Mr. Jenkins currently serves as City Attorney for the cities of Diamond Bar, Hermosa Beach, Rolling Hills and West Hollywood, as General Counsel to the Los Angeles County West Vector Control District and the San Gabriel Valley Mosquito and Vector Control District, as General Counsel to the South Bay Cities Council of Governments, and as special counsel for numerous municipalities around the State, including Torrance, Oceanside, Fresno and Palo Alto. Mr. Jenkins has previously served as city attorney for the cities of Avalon, Hidden Hills, La Habra Heights, Malibu, Solvang and Westlake Village.Prior to establishing the firm with Ms. Hogin, Mr. Jenkins was a senior shareholder at Richards, Watson & Gershon, where he specialized in the practice of municipal law since joining the firm in 1978. During his tenure at the firm, he served for many years on its Management Committee and as Chair of its Public Law Department.In the course of his career, Mr. Jenkins has developed expertise in many facets of public law, including municipal incorporation, constitutional law, land use regulation, public works construction, open meetings law, elections law and municipal litigation. Mr. Jenkins has been responsible for the legal affairs of a diverse array of Southern California municipalities.

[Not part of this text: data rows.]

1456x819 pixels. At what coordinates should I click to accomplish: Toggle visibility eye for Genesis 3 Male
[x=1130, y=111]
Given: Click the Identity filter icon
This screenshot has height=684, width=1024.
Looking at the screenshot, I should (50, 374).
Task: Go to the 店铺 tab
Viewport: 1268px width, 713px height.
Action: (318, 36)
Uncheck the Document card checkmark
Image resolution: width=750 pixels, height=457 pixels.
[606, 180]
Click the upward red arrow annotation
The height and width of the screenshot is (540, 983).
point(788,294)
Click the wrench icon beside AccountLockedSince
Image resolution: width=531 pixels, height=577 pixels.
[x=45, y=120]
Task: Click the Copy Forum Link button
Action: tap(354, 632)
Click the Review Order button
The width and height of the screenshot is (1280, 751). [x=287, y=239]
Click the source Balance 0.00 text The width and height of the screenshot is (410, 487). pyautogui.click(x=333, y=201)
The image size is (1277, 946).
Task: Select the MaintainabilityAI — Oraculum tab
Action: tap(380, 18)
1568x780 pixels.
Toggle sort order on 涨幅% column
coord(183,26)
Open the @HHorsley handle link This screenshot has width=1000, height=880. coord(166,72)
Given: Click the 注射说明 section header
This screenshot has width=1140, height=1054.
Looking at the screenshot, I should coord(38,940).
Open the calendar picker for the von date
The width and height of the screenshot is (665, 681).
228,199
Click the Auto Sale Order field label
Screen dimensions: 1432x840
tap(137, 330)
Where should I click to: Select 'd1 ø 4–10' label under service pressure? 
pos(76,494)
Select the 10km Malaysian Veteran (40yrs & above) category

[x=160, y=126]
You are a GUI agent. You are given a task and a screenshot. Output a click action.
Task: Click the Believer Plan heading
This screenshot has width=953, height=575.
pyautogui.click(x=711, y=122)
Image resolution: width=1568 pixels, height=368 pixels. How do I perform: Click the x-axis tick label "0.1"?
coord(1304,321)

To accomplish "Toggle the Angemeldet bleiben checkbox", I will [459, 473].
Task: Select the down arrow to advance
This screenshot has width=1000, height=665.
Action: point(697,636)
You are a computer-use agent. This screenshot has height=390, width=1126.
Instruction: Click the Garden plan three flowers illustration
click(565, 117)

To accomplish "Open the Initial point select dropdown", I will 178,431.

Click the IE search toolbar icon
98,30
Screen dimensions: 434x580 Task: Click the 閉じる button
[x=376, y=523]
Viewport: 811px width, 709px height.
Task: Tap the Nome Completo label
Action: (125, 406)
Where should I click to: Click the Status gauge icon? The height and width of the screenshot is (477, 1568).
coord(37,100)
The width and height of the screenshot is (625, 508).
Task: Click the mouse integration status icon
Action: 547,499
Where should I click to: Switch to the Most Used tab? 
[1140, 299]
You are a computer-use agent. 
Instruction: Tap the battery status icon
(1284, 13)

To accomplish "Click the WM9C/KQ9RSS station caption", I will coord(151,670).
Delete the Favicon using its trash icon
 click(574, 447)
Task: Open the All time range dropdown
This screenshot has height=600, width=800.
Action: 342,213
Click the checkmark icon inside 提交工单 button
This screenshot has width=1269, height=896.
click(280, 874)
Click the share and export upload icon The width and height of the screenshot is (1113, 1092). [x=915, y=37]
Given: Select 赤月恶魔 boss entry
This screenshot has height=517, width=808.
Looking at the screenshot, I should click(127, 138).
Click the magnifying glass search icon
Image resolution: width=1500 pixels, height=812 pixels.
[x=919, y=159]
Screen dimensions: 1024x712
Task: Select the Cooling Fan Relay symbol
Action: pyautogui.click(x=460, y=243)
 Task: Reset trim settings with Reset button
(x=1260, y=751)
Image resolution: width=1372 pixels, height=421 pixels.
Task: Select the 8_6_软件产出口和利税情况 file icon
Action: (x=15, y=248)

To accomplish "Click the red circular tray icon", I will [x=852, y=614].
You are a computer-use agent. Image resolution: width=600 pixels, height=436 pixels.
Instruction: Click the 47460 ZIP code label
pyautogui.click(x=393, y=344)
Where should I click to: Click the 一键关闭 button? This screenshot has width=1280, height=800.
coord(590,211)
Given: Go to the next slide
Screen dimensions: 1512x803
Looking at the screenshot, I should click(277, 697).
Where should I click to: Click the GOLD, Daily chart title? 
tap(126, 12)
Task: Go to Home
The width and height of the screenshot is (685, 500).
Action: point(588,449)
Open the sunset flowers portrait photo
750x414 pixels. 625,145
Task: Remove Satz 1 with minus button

Mr. Jenkins’ statewide stature in the field of municipal law is evidenced by his service as President of the City Attorneys Department of the League of California Cities (1993), his leadership in co-authoring the original version of the League’s Municipal Law Handbook and chairing the League’s Brown Act Committee, in which capacity he negotiated on behalf of California cities major changes to the State’s open meeting laws, which took effect in 1994. Most recently, he served as Editor for Open & Public III, the League’s manual on the Brown Act. Mr. Jenkins also served as President of the City Attorneys Association of Los Angeles County and Member of the Executive Committee of the Public Law Section of the State Bar (and Editor of the Section Newsletter).
Mr. Jenkins is also a devoted educator in his field. For the past sixteen years he has taught local government law at the University of Southern California Law Center. He is a frequent lecturer on municipal law subjects and has authored numerous published articles in the field. During 1994-1996, he advised the California Constitutional Revision Commission on behalf of the League of Cities with respect to home rule issues affecting both charter and general law cities. Mr. Jenkins is the author of numerous training programs and exercises for lawyers in his field.